EXERCISE GOAL: Each line in the entries below that holds the word "tariffe" belongs in the answer.

(Pixel coordinate grounding data)
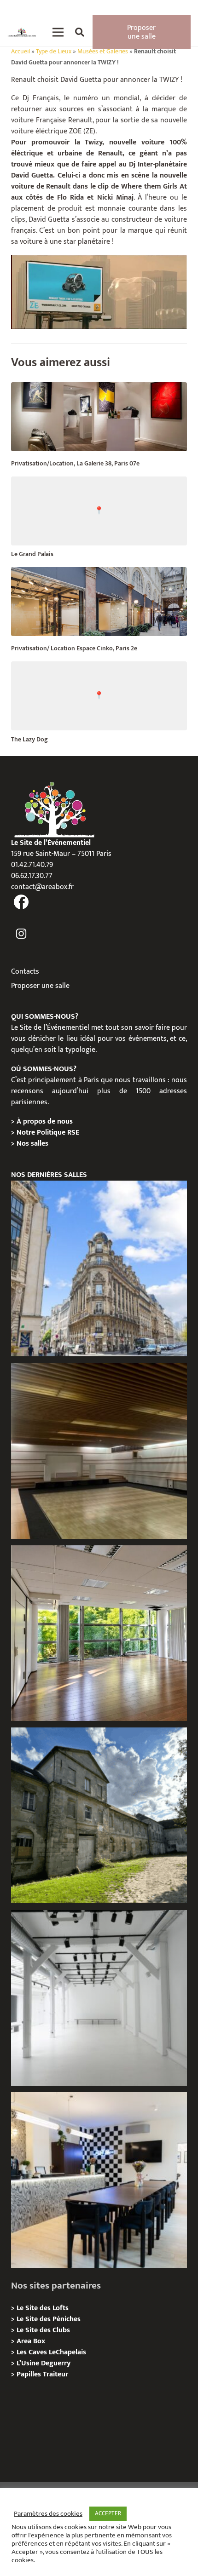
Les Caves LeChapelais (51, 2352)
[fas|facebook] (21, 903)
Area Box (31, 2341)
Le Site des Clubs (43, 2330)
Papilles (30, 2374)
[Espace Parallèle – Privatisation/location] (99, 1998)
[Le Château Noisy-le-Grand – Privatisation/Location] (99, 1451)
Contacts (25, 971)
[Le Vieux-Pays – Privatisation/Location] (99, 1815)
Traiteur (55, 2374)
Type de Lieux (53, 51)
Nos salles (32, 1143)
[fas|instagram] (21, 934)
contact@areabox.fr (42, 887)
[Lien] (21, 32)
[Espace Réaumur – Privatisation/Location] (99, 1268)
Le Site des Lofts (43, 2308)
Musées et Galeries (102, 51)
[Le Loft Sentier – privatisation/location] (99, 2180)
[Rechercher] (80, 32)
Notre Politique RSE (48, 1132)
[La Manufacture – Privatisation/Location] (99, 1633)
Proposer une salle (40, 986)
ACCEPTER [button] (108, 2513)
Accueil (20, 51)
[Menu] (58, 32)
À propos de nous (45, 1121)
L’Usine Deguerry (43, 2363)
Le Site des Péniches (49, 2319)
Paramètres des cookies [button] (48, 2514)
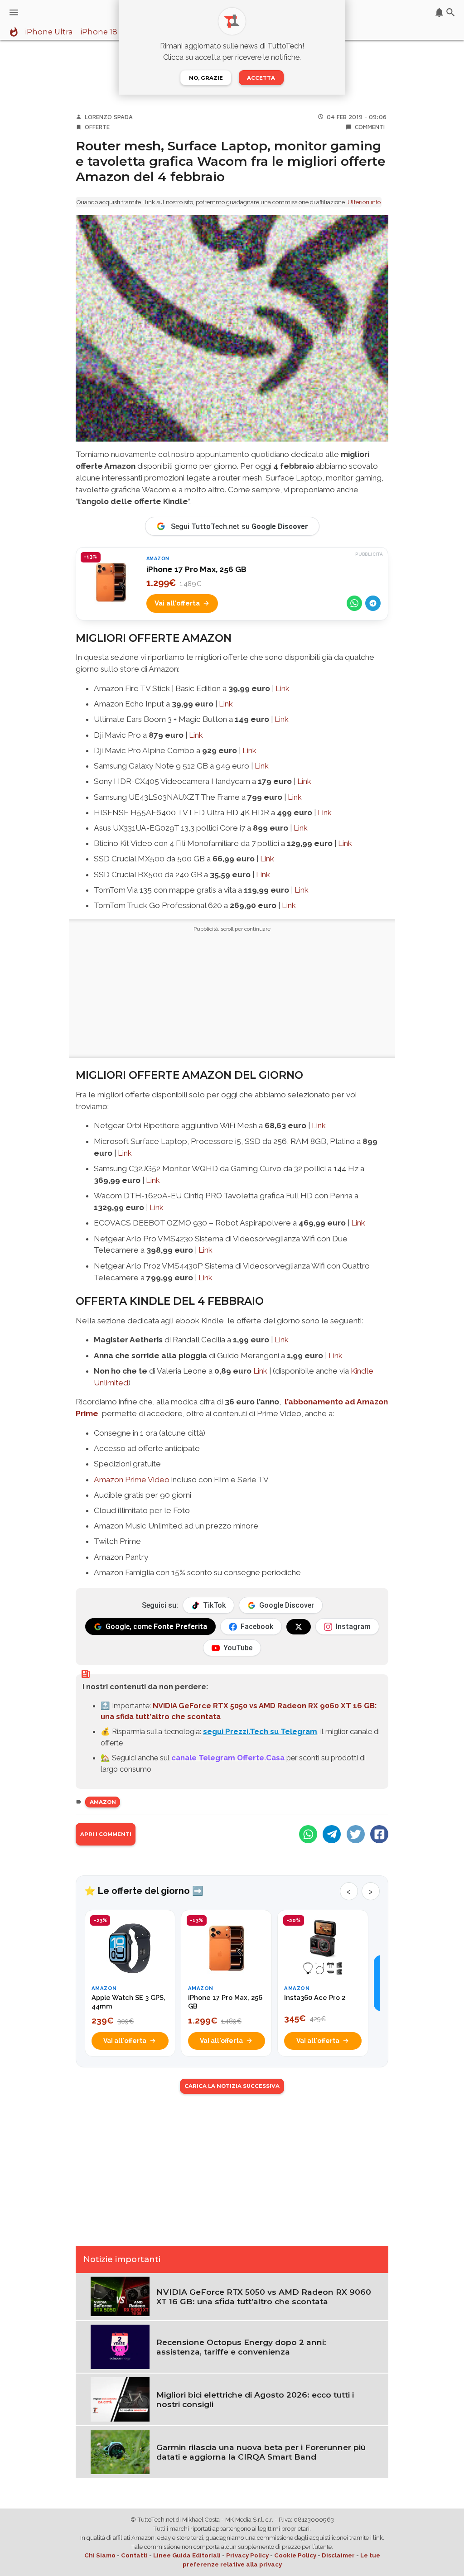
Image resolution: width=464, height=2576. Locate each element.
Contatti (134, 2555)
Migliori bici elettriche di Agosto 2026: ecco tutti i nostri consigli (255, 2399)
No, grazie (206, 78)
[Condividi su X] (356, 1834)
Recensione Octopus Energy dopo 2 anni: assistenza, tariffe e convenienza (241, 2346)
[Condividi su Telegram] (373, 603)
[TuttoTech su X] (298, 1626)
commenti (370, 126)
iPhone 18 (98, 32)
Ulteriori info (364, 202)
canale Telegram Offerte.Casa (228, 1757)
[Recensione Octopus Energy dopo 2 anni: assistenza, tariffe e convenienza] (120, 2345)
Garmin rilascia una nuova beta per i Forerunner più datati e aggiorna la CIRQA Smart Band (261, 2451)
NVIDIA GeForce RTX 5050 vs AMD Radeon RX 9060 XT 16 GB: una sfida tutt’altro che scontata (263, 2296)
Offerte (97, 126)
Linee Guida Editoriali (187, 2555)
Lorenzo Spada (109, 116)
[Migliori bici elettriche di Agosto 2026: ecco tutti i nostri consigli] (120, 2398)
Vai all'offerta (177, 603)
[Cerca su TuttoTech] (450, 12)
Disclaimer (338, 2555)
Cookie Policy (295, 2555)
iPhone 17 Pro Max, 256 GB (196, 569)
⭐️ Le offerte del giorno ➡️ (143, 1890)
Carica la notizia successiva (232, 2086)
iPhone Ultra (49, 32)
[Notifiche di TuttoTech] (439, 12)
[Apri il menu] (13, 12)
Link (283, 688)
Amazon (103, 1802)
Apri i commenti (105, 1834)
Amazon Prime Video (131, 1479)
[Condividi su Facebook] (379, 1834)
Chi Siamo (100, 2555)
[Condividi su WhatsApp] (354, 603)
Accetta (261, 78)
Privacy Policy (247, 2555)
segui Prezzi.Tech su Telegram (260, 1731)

WRITTEN RESPONSE:
Recensione Octopus Energy dopo 2 anni: assistenza, tariffe e convenienza (241, 2346)
[Recensione Octopus Energy dopo 2 anni: assistenza, tariffe e convenienza] (120, 2345)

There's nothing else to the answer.